To do
Would you write out all of the records that follow, exactly as they stand?

#####

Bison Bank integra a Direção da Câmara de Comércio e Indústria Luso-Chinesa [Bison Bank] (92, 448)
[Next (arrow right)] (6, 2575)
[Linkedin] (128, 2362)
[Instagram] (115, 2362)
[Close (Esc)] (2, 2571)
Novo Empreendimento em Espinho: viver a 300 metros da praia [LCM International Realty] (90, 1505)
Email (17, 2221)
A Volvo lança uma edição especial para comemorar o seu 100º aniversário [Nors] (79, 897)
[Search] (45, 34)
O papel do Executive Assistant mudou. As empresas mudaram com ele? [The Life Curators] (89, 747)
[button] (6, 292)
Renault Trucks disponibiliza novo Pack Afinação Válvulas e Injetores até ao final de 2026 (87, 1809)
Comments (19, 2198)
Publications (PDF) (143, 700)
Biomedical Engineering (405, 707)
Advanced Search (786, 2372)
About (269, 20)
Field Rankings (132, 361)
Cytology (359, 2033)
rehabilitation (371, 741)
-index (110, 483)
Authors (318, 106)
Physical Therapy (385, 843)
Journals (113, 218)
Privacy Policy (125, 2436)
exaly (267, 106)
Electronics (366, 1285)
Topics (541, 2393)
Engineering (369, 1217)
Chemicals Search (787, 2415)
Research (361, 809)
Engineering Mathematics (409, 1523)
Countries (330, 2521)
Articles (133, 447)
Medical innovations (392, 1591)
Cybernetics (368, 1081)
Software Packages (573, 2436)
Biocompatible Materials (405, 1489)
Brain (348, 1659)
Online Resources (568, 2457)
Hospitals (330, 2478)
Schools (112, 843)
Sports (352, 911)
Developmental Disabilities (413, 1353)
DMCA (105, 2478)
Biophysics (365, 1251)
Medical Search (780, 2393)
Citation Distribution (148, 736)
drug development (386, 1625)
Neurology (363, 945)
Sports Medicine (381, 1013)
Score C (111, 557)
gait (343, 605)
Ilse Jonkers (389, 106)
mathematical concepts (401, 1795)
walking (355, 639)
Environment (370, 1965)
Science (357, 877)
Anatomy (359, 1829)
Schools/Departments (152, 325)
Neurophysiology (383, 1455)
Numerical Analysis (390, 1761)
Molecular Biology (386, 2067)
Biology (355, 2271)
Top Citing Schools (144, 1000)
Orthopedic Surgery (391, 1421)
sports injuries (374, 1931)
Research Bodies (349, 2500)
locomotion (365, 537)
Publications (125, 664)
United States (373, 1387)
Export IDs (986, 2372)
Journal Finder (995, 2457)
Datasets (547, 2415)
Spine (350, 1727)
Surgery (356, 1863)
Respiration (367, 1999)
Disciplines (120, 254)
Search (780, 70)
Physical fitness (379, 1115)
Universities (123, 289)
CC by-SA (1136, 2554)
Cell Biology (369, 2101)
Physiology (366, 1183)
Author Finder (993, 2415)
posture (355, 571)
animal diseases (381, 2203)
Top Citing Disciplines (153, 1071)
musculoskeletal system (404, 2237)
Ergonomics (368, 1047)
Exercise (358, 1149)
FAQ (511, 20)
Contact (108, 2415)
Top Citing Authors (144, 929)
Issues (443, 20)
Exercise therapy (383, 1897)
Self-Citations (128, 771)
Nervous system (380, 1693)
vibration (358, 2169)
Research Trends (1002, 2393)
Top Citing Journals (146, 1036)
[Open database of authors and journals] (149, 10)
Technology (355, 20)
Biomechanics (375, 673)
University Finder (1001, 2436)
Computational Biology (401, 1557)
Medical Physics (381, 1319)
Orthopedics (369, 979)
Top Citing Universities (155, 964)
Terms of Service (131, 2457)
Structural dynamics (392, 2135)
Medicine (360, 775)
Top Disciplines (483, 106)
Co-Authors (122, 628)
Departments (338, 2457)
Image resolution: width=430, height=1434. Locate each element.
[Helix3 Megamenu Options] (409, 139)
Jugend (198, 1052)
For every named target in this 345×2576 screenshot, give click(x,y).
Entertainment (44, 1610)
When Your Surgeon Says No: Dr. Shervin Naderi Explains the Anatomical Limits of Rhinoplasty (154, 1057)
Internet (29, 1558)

#####

Solution to this exercise
Bison Bank integra a Direção da Câmara de Comércio e Indústria Luso-Chinesa [Bison Bank] (92, 448)
[Next (arrow right)] (6, 2575)
[Linkedin] (128, 2362)
[Instagram] (115, 2362)
[Close (Esc)] (2, 2571)
Novo Empreendimento em Espinho: viver a 300 metros da praia [LCM International Realty] (90, 1505)
Email (17, 2221)
A Volvo lança uma edição especial para comemorar o seu 100º aniversário [Nors] (79, 897)
[Search] (45, 34)
O papel do Executive Assistant mudou. As empresas mudaram com ele? [The Life Curators] (89, 747)
[button] (6, 292)
Renault Trucks disponibiliza novo Pack Afinação Válvulas e Injetores até ao final de 2026 (87, 1809)
Comments (19, 2198)
Publications (PDF) (143, 700)
Biomedical Engineering (405, 707)
Advanced Search (786, 2372)
About (269, 20)
Field Rankings (132, 361)
Cytology (359, 2033)
rehabilitation (371, 741)
-index (110, 483)
Authors (318, 106)
Physical Therapy (385, 843)
Journals (113, 218)
Privacy Policy (125, 2436)
exaly (267, 106)
Electronics (366, 1285)
Topics (541, 2393)
Engineering (369, 1217)
Chemicals Search (787, 2415)
Research (361, 809)
Engineering Mathematics (409, 1523)
Countries (330, 2521)
Articles (133, 447)
Medical innovations (392, 1591)
Cybernetics (368, 1081)
Software Packages (573, 2436)
Biocompatible Materials (405, 1489)
Brain (348, 1659)
Online Resources (568, 2457)
Hospitals (330, 2478)
Schools (112, 843)
Sports (352, 911)
Developmental Disabilities (413, 1353)
DMCA (105, 2478)
Biophysics (365, 1251)
Medical Search (780, 2393)
Citation Distribution (148, 736)
drug development (386, 1625)
Neurology (363, 945)
Sports Medicine (381, 1013)
Score C (111, 557)
gait (343, 605)
Ilse Jonkers (389, 106)
mathematical concepts (401, 1795)
walking (355, 639)
Environment (370, 1965)
Science (357, 877)
Anatomy (359, 1829)
Schools/Departments (152, 325)
Neurophysiology (383, 1455)
Numerical Analysis (390, 1761)
Molecular Biology (386, 2067)
Biology (355, 2271)
Top Citing Schools (144, 1000)
Orthopedic Surgery (391, 1421)
sports injuries (374, 1931)
Research Bodies (349, 2500)
locomotion (365, 537)
Publications (125, 664)
United States (373, 1387)
Export IDs (986, 2372)
Journal Finder (995, 2457)
Datasets (547, 2415)
Spine (350, 1727)
Surgery (356, 1863)
Respiration (367, 1999)
Disciplines (120, 254)
Search (780, 70)
Physical fitness (379, 1115)
Universities (123, 289)
CC by-SA (1136, 2554)
Cell Biology (369, 2101)
Physiology (366, 1183)
Author Finder (993, 2415)
posture (355, 571)
animal diseases (381, 2203)
Top Citing Disciplines (153, 1071)
musculoskeletal system (404, 2237)
Ergonomics (368, 1047)
Exercise (358, 1149)
FAQ (511, 20)
Contact (108, 2415)
Top Citing Authors (144, 929)
Issues (443, 20)
Exercise therapy (383, 1897)
Self-Citations (128, 771)
Nervous system (380, 1693)
vibration (358, 2169)
Research Trends (1002, 2393)
Top Citing Journals (146, 1036)
[Open database of authors and journals] (149, 10)
Technology (355, 20)
Biomechanics (375, 673)
University Finder (1001, 2436)
Computational Biology (401, 1557)
Medical Physics (381, 1319)
Orthopedics (369, 979)
Top Citing Universities (155, 964)
Terms of Service (131, 2457)
Structural dynamics (392, 2135)
Medicine (360, 775)
Top Disciplines (483, 106)
Co-Authors (122, 628)
Departments (338, 2457)
Image resolution: width=430, height=1434. Locate each element.
[Helix3 Megamenu Options] (409, 139)
Jugend (198, 1052)
For every named target in this 345×2576 screenshot, give click(x,y).
Entertainment (44, 1610)
When Your Surgeon Says No: Dr. Shervin Naderi Explains the Anatomical Limits of Rhinoplasty (154, 1057)
Internet (29, 1558)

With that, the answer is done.